大学1年の春。先輩に人材がいなかったこともあり、攻撃の右エンド(RE)のレギュラーポジションを与えられた。
4年生の主将、副将と一緒に監督と風呂に入った。監督から突然「歌を歌ってみろ」と言われた。あれこれ考えている時間はない。思いついた曲を大声で歌う。
腕組みをして湯船につかりじっと聞いていた監督が、カッと目を見開いてこう言った。「お前、暗いな」。翌日から、明るい歌を練習する。
春のオープン戦。ダイビングキャッチをした際に肩から落ち、右の鎖骨を折った。合宿所での夕食。監督の隣で、カルシウムの粉末をたっぷりまぶした丼飯を3杯食べ終わるまで、席を立つことを許されなかった。
監督が運転する車の助手席に座る。車内でNHK鈴木健二アナウンサー(当時)の講演テープを聞く。ありきたりな感想を述べると怒られた。
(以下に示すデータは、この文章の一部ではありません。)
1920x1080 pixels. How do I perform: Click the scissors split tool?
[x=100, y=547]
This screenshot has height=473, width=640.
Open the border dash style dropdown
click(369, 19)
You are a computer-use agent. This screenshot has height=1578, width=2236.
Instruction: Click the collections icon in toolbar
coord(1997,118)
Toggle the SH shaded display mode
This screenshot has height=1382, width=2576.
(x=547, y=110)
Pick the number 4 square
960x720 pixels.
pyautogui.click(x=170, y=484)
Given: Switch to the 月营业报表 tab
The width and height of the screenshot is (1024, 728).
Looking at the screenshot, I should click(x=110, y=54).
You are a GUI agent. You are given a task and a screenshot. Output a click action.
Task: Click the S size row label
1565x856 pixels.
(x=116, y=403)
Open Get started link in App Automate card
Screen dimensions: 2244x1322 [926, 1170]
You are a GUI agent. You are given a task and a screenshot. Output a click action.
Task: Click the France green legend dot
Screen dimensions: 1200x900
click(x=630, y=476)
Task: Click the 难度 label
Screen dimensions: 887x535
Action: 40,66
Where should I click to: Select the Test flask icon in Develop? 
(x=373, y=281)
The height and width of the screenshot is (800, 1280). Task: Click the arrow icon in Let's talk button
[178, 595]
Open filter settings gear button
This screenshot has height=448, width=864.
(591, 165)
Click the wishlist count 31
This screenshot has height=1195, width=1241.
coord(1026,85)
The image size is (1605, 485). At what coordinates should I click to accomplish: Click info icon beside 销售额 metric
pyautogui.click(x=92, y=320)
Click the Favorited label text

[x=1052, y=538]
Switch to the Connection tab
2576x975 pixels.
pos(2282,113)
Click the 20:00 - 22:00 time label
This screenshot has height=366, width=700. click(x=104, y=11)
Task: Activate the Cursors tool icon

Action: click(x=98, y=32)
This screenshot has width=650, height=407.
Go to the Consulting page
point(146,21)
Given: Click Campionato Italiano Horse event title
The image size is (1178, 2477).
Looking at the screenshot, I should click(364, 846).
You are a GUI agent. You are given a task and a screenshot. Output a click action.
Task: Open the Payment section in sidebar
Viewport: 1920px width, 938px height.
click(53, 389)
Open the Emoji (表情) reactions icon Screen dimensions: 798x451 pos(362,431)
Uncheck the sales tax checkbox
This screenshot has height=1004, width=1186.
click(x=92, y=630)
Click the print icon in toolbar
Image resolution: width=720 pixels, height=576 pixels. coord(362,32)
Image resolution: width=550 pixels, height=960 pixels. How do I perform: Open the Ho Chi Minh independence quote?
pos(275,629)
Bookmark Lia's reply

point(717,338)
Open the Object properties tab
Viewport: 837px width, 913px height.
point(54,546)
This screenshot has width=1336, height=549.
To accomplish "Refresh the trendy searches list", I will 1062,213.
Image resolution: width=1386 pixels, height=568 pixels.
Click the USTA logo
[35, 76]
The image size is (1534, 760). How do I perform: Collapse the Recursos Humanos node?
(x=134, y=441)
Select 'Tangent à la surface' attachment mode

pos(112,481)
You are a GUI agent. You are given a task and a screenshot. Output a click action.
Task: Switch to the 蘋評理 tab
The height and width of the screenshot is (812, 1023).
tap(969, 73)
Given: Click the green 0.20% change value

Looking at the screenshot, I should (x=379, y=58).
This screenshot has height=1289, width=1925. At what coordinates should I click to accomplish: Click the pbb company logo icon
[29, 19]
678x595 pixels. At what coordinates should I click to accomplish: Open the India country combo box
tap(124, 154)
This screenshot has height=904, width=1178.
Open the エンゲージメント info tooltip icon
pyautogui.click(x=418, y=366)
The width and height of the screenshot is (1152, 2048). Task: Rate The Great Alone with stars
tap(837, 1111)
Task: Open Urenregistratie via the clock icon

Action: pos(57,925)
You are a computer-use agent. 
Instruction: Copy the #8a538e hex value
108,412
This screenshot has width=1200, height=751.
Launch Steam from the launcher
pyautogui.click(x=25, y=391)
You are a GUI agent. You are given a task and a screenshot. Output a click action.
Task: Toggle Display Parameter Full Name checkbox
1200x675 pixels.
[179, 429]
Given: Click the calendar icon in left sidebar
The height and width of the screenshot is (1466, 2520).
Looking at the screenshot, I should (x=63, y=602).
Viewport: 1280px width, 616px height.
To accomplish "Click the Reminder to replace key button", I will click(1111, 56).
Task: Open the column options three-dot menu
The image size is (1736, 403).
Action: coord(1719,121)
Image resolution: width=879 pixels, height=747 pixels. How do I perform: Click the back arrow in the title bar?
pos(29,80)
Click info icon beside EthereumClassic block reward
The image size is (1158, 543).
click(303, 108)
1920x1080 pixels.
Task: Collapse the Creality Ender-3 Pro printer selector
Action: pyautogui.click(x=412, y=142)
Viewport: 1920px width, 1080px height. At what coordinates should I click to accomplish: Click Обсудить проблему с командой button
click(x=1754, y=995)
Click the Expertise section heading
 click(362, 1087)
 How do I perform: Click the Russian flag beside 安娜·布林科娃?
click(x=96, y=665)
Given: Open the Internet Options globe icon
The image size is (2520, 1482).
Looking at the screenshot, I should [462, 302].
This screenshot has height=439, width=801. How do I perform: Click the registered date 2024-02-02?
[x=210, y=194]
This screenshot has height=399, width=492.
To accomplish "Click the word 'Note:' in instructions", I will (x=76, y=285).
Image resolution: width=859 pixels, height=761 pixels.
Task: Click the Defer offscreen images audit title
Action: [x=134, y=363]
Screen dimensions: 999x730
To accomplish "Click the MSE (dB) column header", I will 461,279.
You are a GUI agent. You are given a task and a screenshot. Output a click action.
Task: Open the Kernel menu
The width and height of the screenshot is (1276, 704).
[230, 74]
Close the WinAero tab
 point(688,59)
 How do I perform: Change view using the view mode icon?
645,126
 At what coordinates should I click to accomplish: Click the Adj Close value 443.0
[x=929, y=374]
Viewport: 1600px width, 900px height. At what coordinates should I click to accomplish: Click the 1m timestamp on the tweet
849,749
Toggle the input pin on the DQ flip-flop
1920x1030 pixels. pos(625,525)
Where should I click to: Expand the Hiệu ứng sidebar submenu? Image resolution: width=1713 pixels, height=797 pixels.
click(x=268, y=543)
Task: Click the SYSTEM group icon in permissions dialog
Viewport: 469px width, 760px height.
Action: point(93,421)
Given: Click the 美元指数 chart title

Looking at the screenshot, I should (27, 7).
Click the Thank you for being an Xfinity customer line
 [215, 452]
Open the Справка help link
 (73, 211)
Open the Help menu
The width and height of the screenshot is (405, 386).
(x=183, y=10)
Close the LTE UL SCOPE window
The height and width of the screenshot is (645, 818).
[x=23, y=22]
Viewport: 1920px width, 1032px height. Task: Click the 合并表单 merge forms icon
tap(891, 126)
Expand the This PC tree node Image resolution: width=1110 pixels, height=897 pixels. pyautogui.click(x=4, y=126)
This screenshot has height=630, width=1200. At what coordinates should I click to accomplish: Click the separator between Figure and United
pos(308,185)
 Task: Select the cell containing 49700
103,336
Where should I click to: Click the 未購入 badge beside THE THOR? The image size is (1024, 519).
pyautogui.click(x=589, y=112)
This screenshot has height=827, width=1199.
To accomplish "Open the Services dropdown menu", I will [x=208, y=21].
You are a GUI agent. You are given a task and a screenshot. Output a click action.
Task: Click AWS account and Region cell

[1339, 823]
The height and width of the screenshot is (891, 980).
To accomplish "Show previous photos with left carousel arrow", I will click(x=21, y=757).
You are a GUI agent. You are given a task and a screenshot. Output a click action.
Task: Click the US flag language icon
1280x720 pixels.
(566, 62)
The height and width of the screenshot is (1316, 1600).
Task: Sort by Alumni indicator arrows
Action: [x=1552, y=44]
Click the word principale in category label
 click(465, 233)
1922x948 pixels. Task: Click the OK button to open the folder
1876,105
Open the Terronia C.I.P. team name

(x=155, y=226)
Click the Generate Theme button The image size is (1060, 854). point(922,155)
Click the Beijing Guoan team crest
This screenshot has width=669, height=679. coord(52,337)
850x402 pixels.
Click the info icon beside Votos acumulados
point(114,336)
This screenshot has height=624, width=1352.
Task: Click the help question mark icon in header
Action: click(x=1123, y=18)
硬軟織り交ぜた「コミュニケーションの達人」。日大アメリカンフットボール部の故篠竹幹夫元監督は、そういう人だった。
驚くような達筆で、ロマンチックな詩を書き、自ら曲をつける。シャンソンをロシア語で歌う。
多面性を持った「鬼監督」は、二十歳前後の学生にとっては理想の男性像を地でいく人だった。心に響く名言は数知れない。すごく怖くて優しい「おやじ」は、憧れの存在だった。
「危険タックル問題」で、21度の甲子園ボウル優勝を誇る名門「フェニックス」が存亡の危機に陥っている。そんな中、心あるOBが遅ればせながら立ち上がった。